RECORDS FOR THE EXERCISE:
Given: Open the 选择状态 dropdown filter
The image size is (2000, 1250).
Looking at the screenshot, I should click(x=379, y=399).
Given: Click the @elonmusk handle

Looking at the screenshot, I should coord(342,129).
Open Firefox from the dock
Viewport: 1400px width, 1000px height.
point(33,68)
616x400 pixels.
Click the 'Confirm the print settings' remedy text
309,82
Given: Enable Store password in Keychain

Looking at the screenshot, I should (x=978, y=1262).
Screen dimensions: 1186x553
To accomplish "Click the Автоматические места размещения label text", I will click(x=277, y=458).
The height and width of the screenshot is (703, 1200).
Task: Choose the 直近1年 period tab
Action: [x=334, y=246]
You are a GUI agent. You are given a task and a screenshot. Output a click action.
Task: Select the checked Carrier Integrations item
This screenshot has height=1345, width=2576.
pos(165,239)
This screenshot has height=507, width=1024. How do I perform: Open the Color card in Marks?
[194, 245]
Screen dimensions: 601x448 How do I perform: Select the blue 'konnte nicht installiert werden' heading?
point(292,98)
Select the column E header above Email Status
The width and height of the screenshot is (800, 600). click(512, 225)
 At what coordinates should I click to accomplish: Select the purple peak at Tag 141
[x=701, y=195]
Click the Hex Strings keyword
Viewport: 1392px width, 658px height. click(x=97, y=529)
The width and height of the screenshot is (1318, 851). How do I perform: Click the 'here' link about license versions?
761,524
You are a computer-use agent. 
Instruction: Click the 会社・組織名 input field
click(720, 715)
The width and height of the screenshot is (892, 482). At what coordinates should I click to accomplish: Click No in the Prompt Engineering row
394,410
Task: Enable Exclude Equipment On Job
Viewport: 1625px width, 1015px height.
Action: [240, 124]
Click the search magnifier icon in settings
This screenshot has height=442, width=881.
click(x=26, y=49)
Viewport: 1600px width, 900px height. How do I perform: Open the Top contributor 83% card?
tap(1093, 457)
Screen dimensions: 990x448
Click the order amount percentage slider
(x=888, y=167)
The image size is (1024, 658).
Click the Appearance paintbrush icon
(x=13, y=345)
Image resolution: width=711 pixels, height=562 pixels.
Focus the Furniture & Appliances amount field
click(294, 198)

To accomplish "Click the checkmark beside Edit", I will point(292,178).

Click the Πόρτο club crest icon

WHAT TO WORK ON:
Print all of the rows above again, word for word and in the same order.

ANSWER BELOW:
Given: Open the 选择状态 dropdown filter
The image size is (2000, 1250).
Looking at the screenshot, I should click(x=379, y=399).
Given: Click the @elonmusk handle

Looking at the screenshot, I should coord(342,129).
Open Firefox from the dock
Viewport: 1400px width, 1000px height.
point(33,68)
616x400 pixels.
Click the 'Confirm the print settings' remedy text
309,82
Given: Enable Store password in Keychain

Looking at the screenshot, I should (x=978, y=1262).
Screen dimensions: 1186x553
To accomplish "Click the Автоматические места размещения label text", I will click(x=277, y=458).
The height and width of the screenshot is (703, 1200).
Task: Choose the 直近1年 period tab
Action: [x=334, y=246]
You are a GUI agent. You are given a task and a screenshot. Output a click action.
Task: Select the checked Carrier Integrations item
This screenshot has height=1345, width=2576.
pos(165,239)
This screenshot has height=507, width=1024. How do I perform: Open the Color card in Marks?
[194, 245]
Screen dimensions: 601x448 How do I perform: Select the blue 'konnte nicht installiert werden' heading?
point(292,98)
Select the column E header above Email Status
The width and height of the screenshot is (800, 600). click(512, 225)
 At what coordinates should I click to accomplish: Select the purple peak at Tag 141
[x=701, y=195]
Click the Hex Strings keyword
Viewport: 1392px width, 658px height. click(x=97, y=529)
The width and height of the screenshot is (1318, 851). How do I perform: Click the 'here' link about license versions?
761,524
You are a computer-use agent. 
Instruction: Click the 会社・組織名 input field
click(720, 715)
The width and height of the screenshot is (892, 482). At what coordinates should I click to accomplish: Click No in the Prompt Engineering row
394,410
Task: Enable Exclude Equipment On Job
Viewport: 1625px width, 1015px height.
Action: [240, 124]
Click the search magnifier icon in settings
This screenshot has height=442, width=881.
click(x=26, y=49)
Viewport: 1600px width, 900px height. How do I perform: Open the Top contributor 83% card?
tap(1093, 457)
Screen dimensions: 990x448
Click the order amount percentage slider
(x=888, y=167)
The image size is (1024, 658).
Click the Appearance paintbrush icon
(x=13, y=345)
Image resolution: width=711 pixels, height=562 pixels.
Focus the Furniture & Appliances amount field
click(294, 198)

To accomplish "Click the checkmark beside Edit", I will point(292,178).

Click the Πόρτο club crest icon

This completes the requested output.